» THE PROBLEM
Rewrite all of the records below, swapping every "checkbox" for "check box" and leaving everything else as it is. Omit the pictures from your answer.

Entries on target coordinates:
'''

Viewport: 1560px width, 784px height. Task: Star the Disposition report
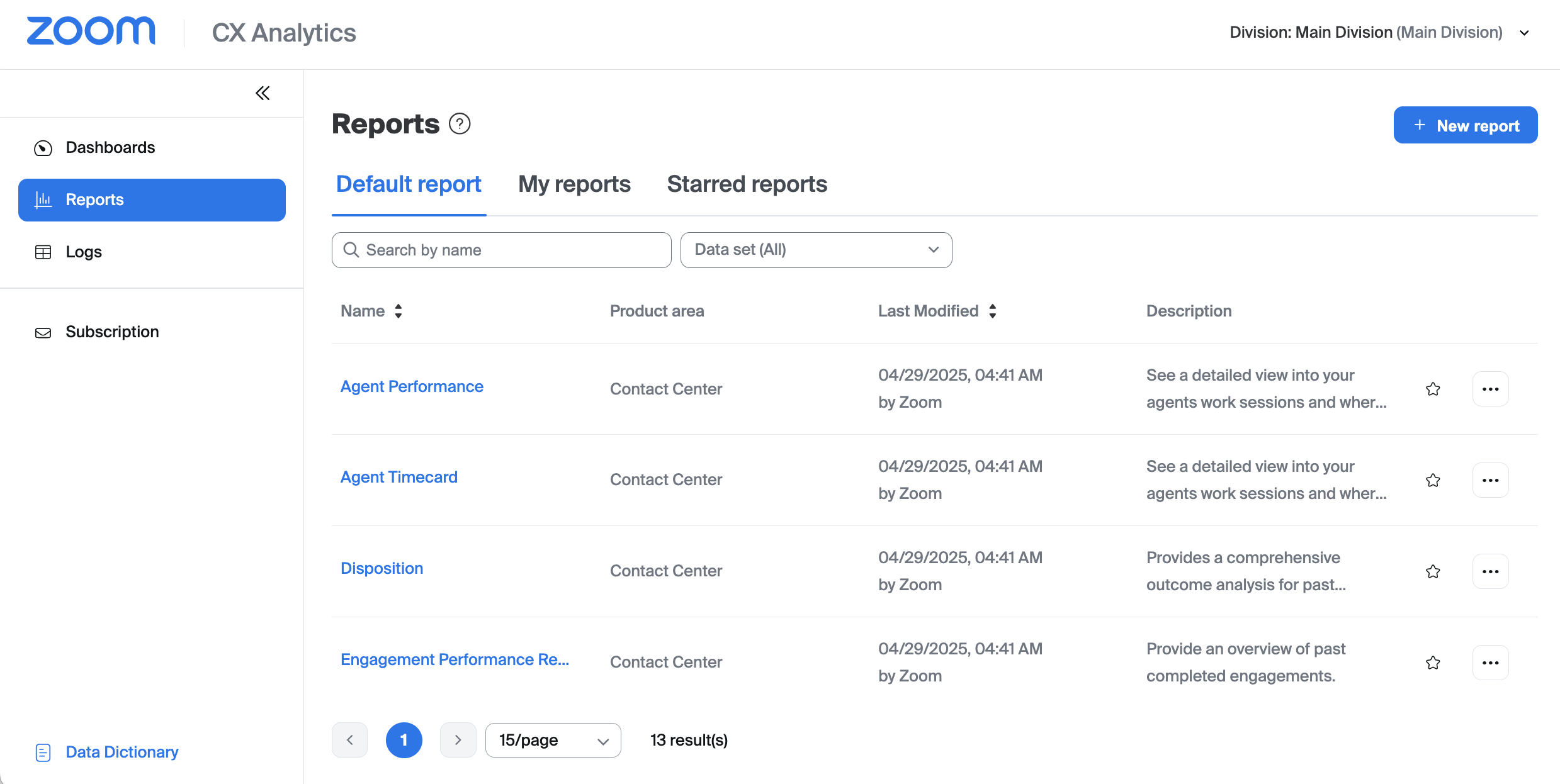(x=1433, y=571)
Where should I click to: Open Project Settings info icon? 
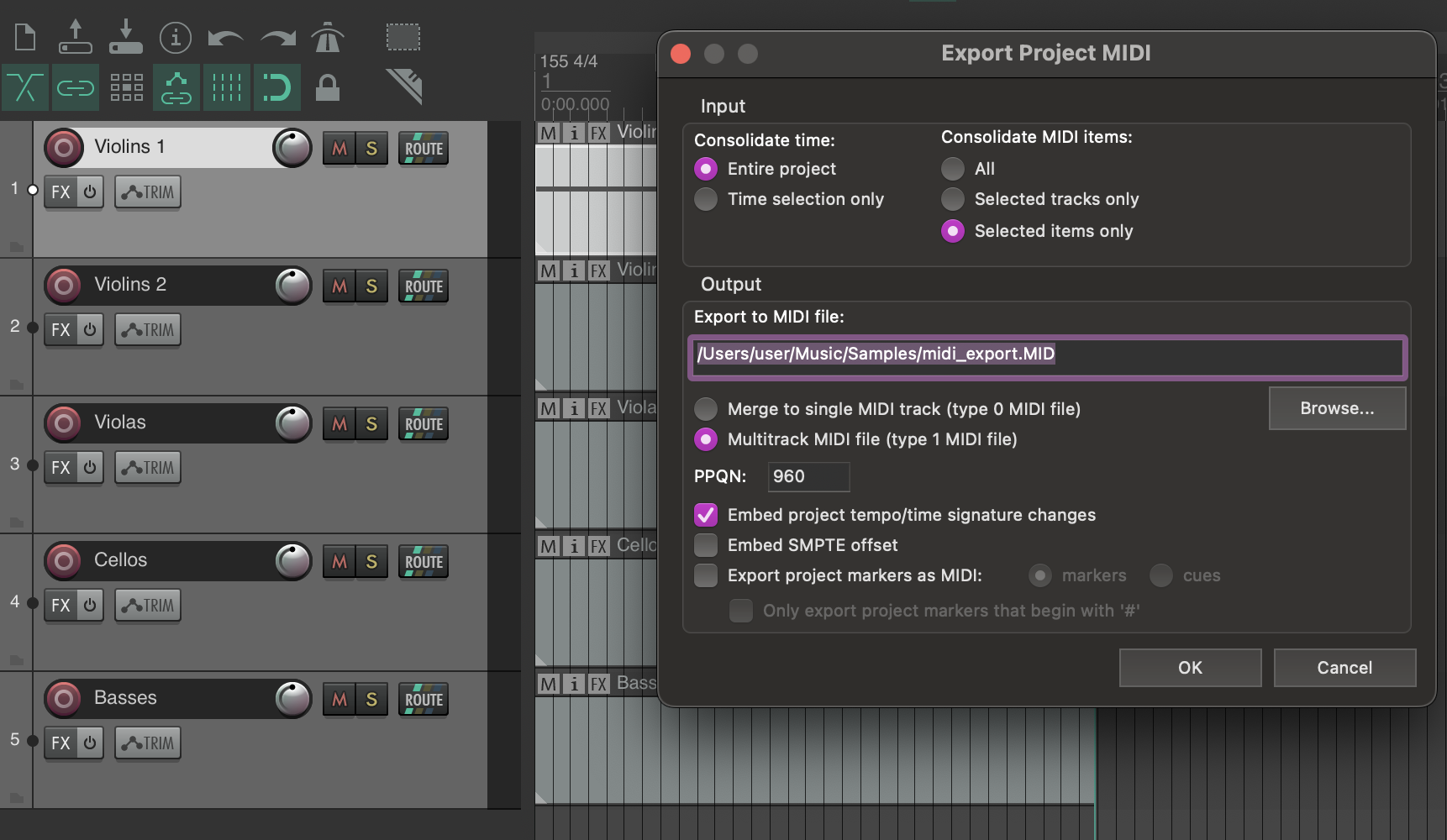click(176, 37)
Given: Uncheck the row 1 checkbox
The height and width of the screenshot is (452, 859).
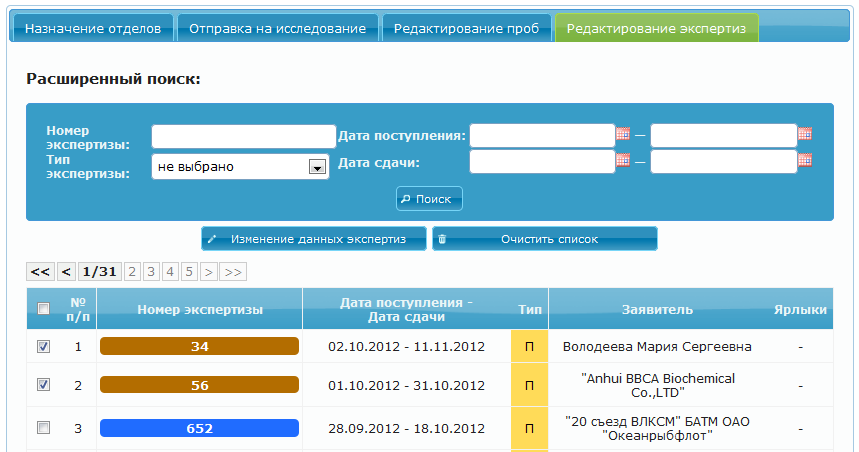Looking at the screenshot, I should pos(43,347).
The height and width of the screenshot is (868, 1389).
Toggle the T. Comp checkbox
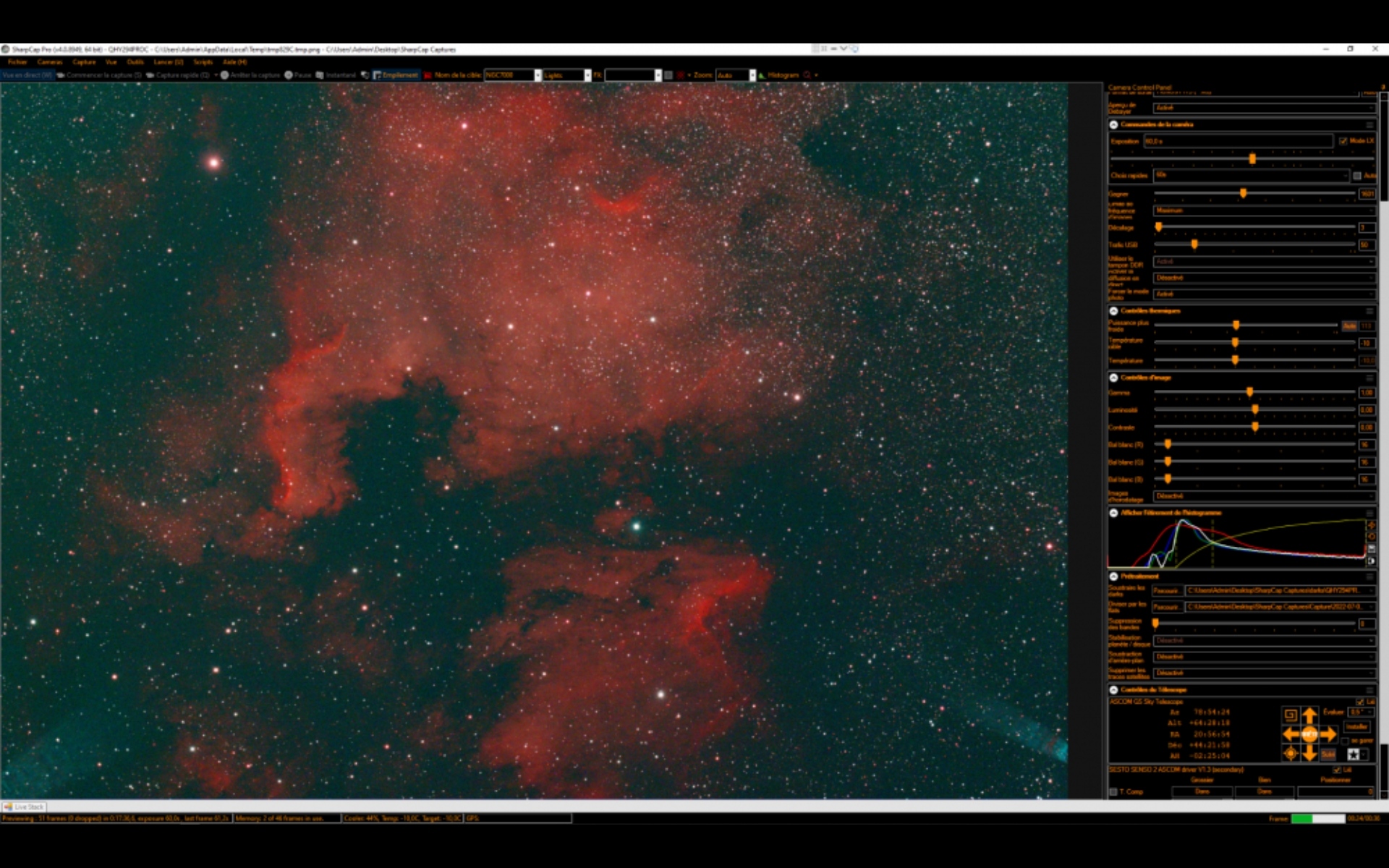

'''

» RESULT OF THIS TASK
Viewport: 1560px width, 784px height. Task: Star the Disposition report
(x=1433, y=571)
Where should I click to: Open Project Settings info icon? 
click(176, 37)
Given: Uncheck the row 1 check box
The height and width of the screenshot is (452, 859).
Looking at the screenshot, I should pos(43,347).
The height and width of the screenshot is (868, 1389).
Toggle the T. Comp check box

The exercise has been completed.